Söylemsel olarak heyecân yaratan bu girişim, formel eğitim-öğretim hayâtının dışında geniş, sınırları hayli belirsiz bir alanda ağır “ev” ödevlerini başarmayı gerektiriyordu. Eğer rejimin tipik olarak sizden beklediği konformist bir mühendislik formasyonu ve buna hizmet eden destekleyici-doktriner bir kültürlenmeden geçerseniz sorun kalmıyordu. Ama, eğer “ev” ödevini “abartır” daha ileri bir yorumun ve iddianın konusu hâline getirirseniz sorun çıkıyordu. Meselâ ağırlıklı olarak 1960'larda kendisini hissettiren “sol” ve 1980'lerde onun yerini alan İslâmî kültürlenmenin bir “ev ödevi” abartısından doğduğunu düşünüyorum.



“Yasaklanmış” yayınları okumak “ev ödevinin” artık değeriydi. Gizemli bir çekiciliği vardı. “Yasak konmuş” bir yayını okumak ve okunması gerekli ve zorunlu tutulmuş bir okumaya ikâme etmek bir “özgürleşme”, “bağımsızlaşma” sanısı doğuruyordu.

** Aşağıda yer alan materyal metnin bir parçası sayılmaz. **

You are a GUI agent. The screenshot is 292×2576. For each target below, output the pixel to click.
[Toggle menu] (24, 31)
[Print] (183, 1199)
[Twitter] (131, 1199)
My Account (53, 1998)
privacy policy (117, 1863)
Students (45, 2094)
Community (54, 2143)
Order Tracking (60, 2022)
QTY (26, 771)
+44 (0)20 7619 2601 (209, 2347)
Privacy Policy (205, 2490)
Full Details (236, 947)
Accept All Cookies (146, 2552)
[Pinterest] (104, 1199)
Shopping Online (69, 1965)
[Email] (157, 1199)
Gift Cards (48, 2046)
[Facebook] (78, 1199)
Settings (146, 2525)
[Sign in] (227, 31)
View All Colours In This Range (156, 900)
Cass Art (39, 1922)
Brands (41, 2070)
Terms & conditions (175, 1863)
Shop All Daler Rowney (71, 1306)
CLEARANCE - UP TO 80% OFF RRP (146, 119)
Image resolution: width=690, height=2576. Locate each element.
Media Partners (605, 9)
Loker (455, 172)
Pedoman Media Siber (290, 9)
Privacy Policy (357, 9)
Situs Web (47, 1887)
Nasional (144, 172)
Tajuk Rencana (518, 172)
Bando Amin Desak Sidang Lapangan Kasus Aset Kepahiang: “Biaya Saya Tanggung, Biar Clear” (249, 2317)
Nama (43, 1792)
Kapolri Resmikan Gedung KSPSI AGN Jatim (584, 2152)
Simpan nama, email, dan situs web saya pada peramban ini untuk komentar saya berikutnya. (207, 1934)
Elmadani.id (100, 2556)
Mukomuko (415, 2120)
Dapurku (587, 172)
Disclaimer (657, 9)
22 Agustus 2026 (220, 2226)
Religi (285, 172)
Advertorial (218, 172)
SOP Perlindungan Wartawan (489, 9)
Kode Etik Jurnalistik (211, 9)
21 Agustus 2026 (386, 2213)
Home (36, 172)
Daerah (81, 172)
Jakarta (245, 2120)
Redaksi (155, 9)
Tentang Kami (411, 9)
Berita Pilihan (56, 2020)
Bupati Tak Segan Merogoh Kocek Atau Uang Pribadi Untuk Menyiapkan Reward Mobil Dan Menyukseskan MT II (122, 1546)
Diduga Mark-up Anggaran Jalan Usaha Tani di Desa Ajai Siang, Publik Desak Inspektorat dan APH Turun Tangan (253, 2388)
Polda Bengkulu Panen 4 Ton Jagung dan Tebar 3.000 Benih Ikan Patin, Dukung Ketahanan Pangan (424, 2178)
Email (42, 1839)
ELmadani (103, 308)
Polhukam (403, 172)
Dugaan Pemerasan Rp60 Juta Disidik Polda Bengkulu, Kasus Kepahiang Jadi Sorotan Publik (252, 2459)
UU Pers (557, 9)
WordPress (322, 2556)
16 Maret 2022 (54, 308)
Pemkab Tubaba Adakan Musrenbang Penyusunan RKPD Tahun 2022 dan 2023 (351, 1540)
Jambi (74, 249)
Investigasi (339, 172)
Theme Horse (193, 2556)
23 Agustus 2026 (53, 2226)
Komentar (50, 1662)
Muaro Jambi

Onlar sâyesinde bir bakıma “dışarıdan” verilmiş ve mahremiyetimizi kolonileştiren bir “ev ödevini” savsaklamayı mümkün hâle gelebiliyordu. “Ev ödevi”ni “özel” bir tercihle “evimize” uygun kılabiliyorduk. Yanılsama ise şuradaydı: Böyle yaparak aslında dolayımlamaya çalıştığımız bir süreci, abartarak, nihâî tahlilde onun daha tutkulu bir bağımlılığını geliştirmiş oluyorduk. Çünkü, yeni ve saklı ev ödevinin, bireysel değil, “kamusal” bir açılımı vardı.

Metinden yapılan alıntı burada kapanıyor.